* Directions
The records below hold a stretch from the line with "Log In (181, 85)" through the line with "Subscribe (827, 259)"; return exactly those lines, ends included, and nothing more.

* Data provided
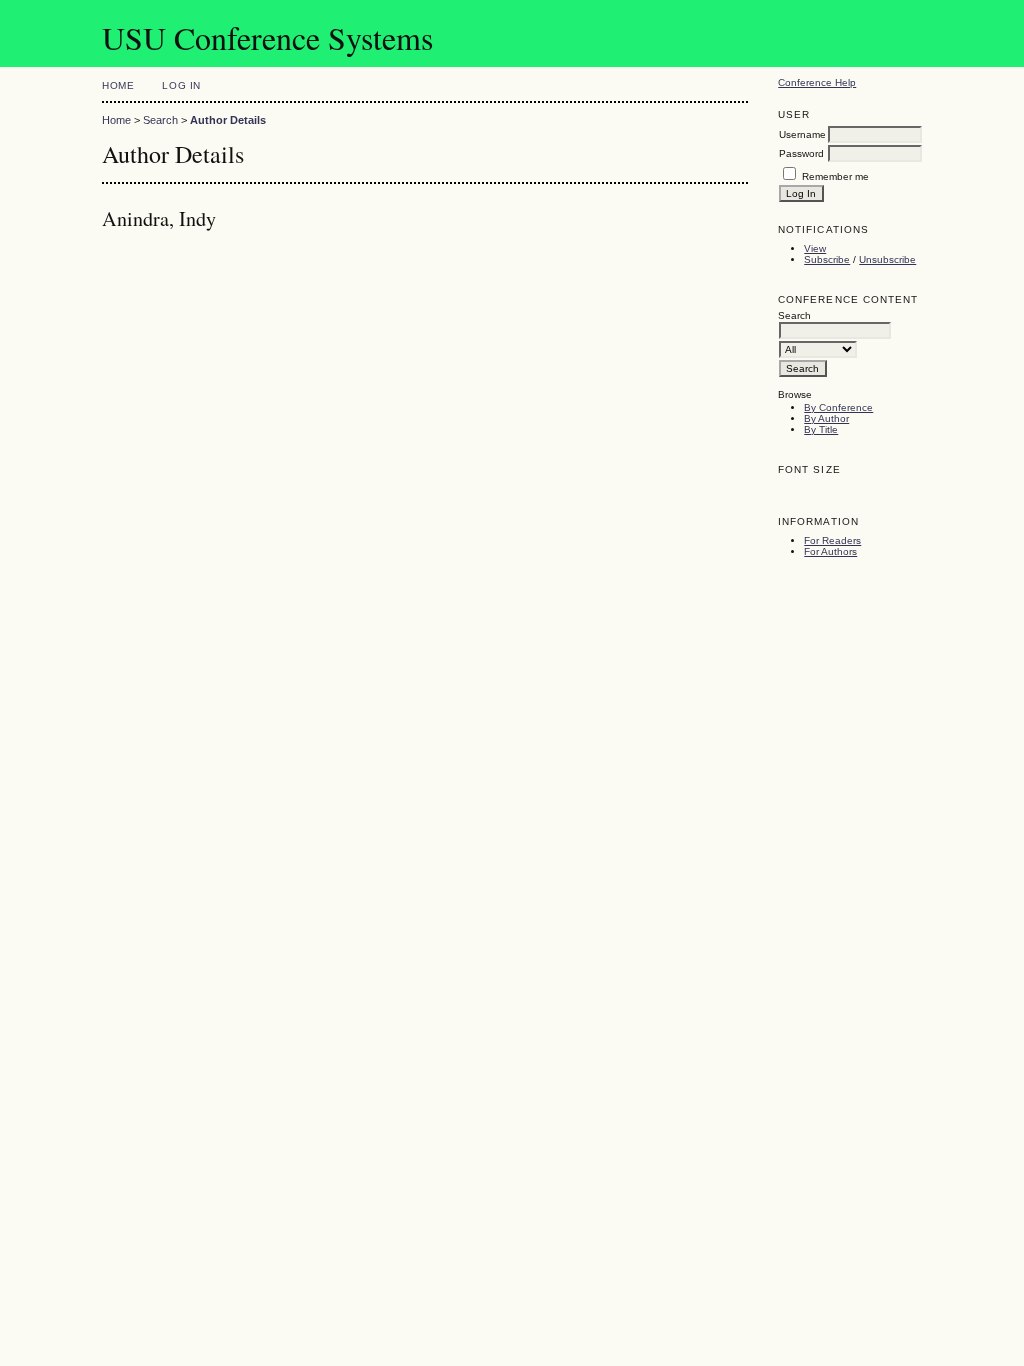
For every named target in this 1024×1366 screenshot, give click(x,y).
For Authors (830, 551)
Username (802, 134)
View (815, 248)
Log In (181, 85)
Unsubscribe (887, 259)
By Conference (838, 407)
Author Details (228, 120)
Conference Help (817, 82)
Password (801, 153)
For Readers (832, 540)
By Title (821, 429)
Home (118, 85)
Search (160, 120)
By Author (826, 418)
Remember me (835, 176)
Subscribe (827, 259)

---

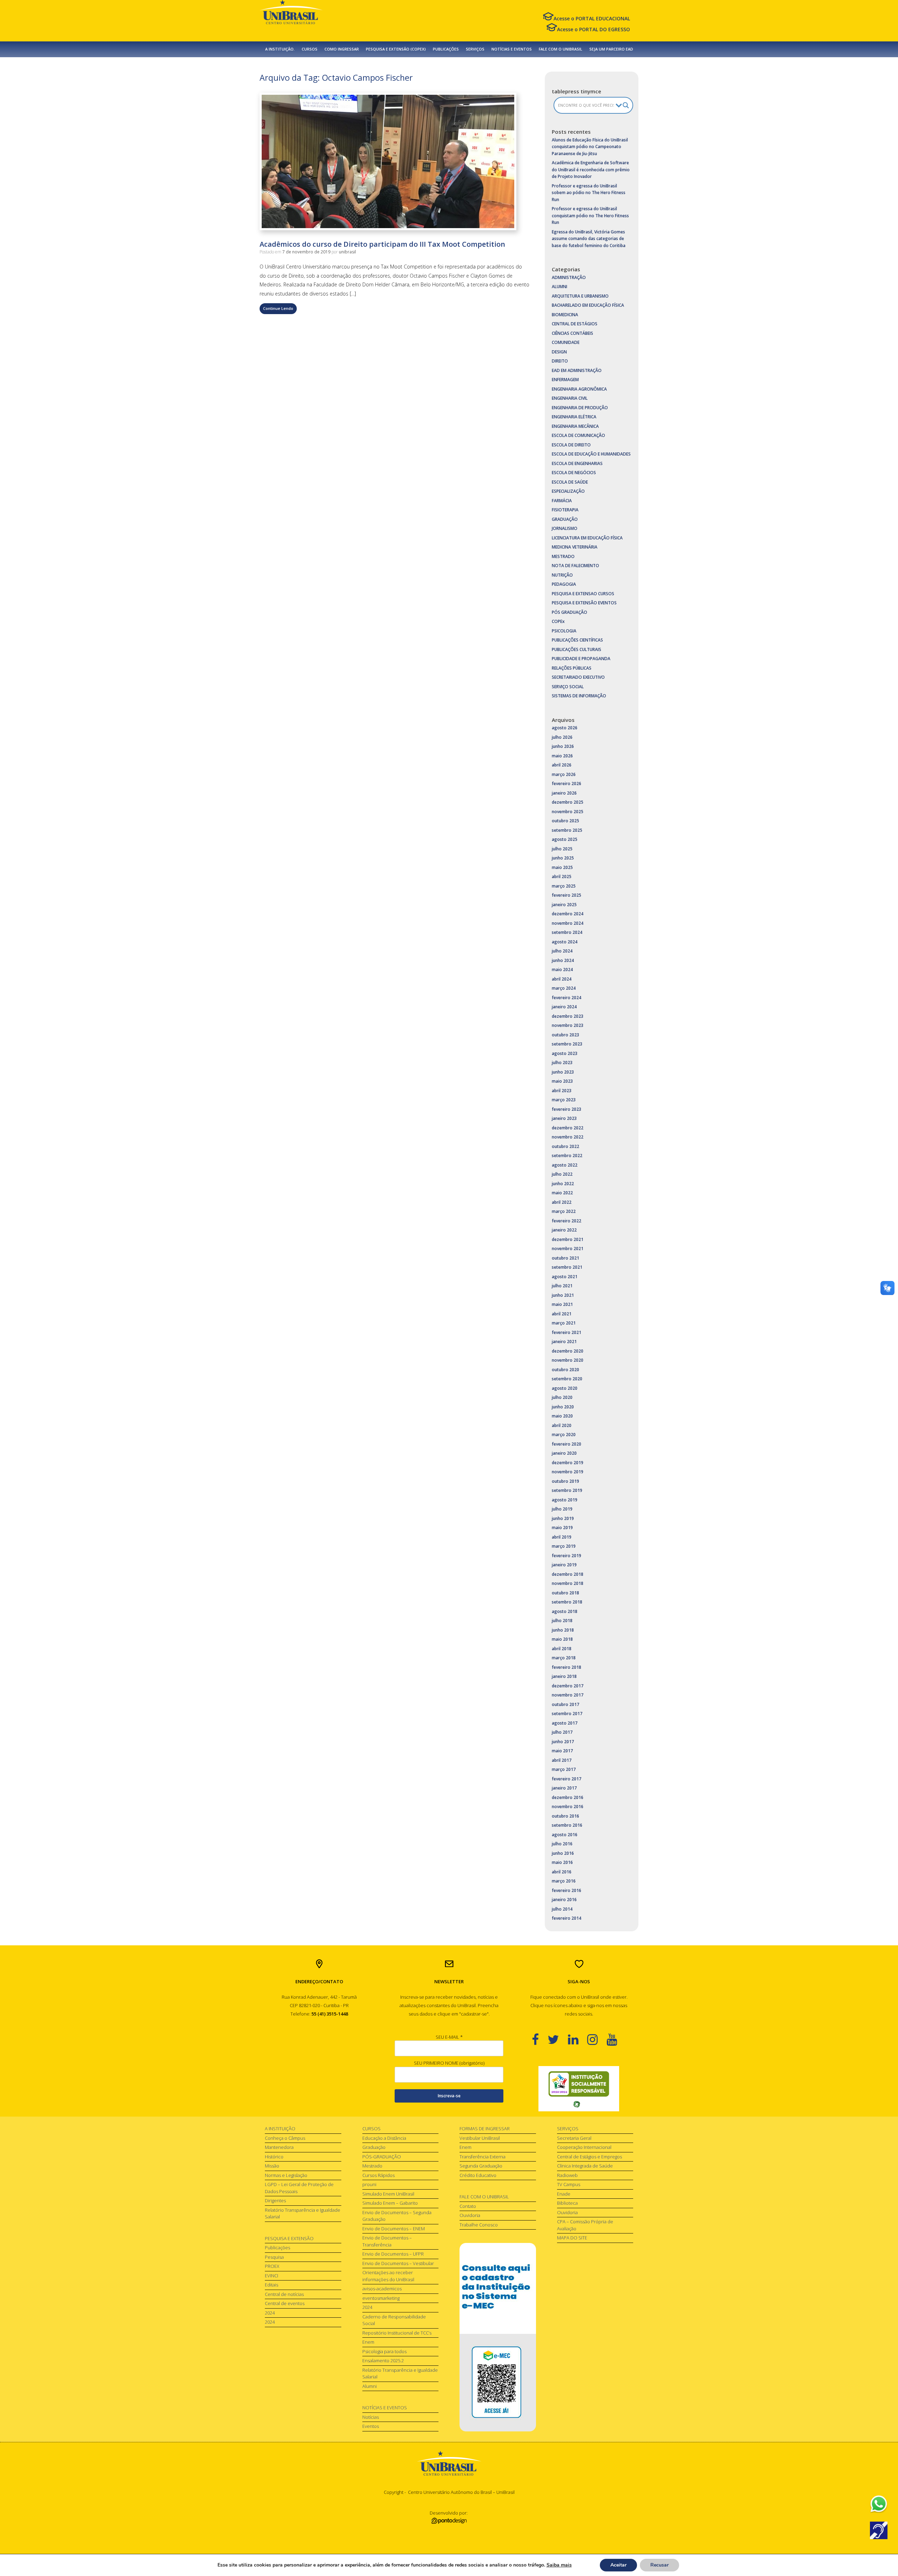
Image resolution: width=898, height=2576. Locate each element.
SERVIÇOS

* Answer for the task
Log In (181, 85)
Unsubscribe (887, 259)
By Conference (838, 407)
Author Details (228, 120)
Conference Help (817, 82)
Password (801, 153)
For Readers (832, 540)
By Title (821, 429)
Home (118, 85)
Search (160, 120)
By Author (826, 418)
Remember me (835, 176)
Subscribe (827, 259)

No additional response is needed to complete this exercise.